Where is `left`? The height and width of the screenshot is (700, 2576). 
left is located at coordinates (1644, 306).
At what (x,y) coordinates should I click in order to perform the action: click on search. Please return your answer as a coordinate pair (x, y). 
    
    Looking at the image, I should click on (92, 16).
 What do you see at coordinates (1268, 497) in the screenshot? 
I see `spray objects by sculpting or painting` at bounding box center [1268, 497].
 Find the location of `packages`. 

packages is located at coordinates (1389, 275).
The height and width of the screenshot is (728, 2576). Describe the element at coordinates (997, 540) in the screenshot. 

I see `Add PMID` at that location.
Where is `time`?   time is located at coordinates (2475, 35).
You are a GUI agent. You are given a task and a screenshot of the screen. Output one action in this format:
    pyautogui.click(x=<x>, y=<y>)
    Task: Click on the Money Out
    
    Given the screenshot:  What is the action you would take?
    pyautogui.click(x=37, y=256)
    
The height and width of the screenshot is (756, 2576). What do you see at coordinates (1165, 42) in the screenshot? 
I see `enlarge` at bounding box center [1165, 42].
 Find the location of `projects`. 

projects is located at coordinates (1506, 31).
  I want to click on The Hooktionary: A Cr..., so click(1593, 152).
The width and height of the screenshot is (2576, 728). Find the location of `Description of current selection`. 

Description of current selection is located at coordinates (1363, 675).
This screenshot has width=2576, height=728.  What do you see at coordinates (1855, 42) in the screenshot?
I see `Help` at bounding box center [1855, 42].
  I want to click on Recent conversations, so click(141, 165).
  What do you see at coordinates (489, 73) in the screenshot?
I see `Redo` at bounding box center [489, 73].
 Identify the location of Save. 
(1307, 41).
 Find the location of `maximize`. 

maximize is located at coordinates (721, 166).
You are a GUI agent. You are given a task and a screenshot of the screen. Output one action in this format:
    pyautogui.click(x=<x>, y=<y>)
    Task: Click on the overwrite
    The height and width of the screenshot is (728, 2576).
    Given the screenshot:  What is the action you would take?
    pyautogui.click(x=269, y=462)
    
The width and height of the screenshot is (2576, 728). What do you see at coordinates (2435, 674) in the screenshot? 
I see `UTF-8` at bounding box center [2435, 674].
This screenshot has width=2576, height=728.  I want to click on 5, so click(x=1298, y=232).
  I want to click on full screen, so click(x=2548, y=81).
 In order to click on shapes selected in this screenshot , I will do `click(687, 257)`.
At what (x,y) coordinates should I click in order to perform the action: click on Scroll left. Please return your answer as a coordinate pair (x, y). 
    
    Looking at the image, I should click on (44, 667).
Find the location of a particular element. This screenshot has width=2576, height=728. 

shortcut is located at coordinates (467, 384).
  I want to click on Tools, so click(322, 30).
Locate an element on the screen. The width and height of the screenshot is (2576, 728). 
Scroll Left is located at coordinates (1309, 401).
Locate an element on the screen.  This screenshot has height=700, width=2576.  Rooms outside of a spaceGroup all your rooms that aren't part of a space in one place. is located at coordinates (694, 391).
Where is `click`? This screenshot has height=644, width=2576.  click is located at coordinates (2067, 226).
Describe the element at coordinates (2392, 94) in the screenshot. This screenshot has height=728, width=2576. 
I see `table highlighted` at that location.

THE PROBLEM | Copy out all the entries above again, swapping every "GUI agent" for "screen assistant" and leaving everything else as it is.

SOLUTION TO THIS EXERCISE |
Where is `left`? The height and width of the screenshot is (700, 2576). 
left is located at coordinates (1644, 306).
At what (x,y) coordinates should I click in order to perform the action: click on search. Please return your answer as a coordinate pair (x, y). 
    
    Looking at the image, I should click on (92, 16).
 What do you see at coordinates (1268, 497) in the screenshot? 
I see `spray objects by sculpting or painting` at bounding box center [1268, 497].
 Find the location of `packages`. 

packages is located at coordinates (1389, 275).
The height and width of the screenshot is (728, 2576). Describe the element at coordinates (997, 540) in the screenshot. 

I see `Add PMID` at that location.
Where is `time`?   time is located at coordinates (2475, 35).
You are a screen assistant. You are given a task and a screenshot of the screen. Output one action in this format:
    pyautogui.click(x=<x>, y=<y>)
    Task: Click on the Money Out
    
    Given the screenshot:  What is the action you would take?
    pyautogui.click(x=37, y=256)
    
The height and width of the screenshot is (756, 2576). What do you see at coordinates (1165, 42) in the screenshot? 
I see `enlarge` at bounding box center [1165, 42].
 Find the location of `projects`. 

projects is located at coordinates (1506, 31).
  I want to click on The Hooktionary: A Cr..., so click(1593, 152).
The width and height of the screenshot is (2576, 728). Find the location of `Description of current selection`. 

Description of current selection is located at coordinates (1363, 675).
This screenshot has width=2576, height=728.  What do you see at coordinates (1855, 42) in the screenshot?
I see `Help` at bounding box center [1855, 42].
  I want to click on Recent conversations, so click(141, 165).
  What do you see at coordinates (489, 73) in the screenshot?
I see `Redo` at bounding box center [489, 73].
 Identify the location of Save. 
(1307, 41).
 Find the location of `maximize`. 

maximize is located at coordinates (721, 166).
You are a screen assistant. You are given a task and a screenshot of the screen. Output one action in this format:
    pyautogui.click(x=<x>, y=<y>)
    Task: Click on the overwrite
    The height and width of the screenshot is (728, 2576).
    Given the screenshot:  What is the action you would take?
    pyautogui.click(x=269, y=462)
    
The width and height of the screenshot is (2576, 728). What do you see at coordinates (2435, 674) in the screenshot? 
I see `UTF-8` at bounding box center [2435, 674].
This screenshot has width=2576, height=728.  I want to click on 5, so click(x=1298, y=232).
  I want to click on full screen, so click(x=2548, y=81).
 In order to click on shapes selected in this screenshot , I will do `click(687, 257)`.
At what (x,y) coordinates should I click in order to perform the action: click on Scroll left. Please return your answer as a coordinate pair (x, y). 
    
    Looking at the image, I should click on (44, 667).
Find the location of a particular element. This screenshot has width=2576, height=728. 

shortcut is located at coordinates (467, 384).
  I want to click on Tools, so click(322, 30).
Locate an element on the screen. The width and height of the screenshot is (2576, 728). 
Scroll Left is located at coordinates (1309, 401).
Locate an element on the screen.  This screenshot has height=700, width=2576.  Rooms outside of a spaceGroup all your rooms that aren't part of a space in one place. is located at coordinates (694, 391).
Where is `click`? This screenshot has height=644, width=2576.  click is located at coordinates (2067, 226).
Describe the element at coordinates (2392, 94) in the screenshot. This screenshot has height=728, width=2576. 
I see `table highlighted` at that location.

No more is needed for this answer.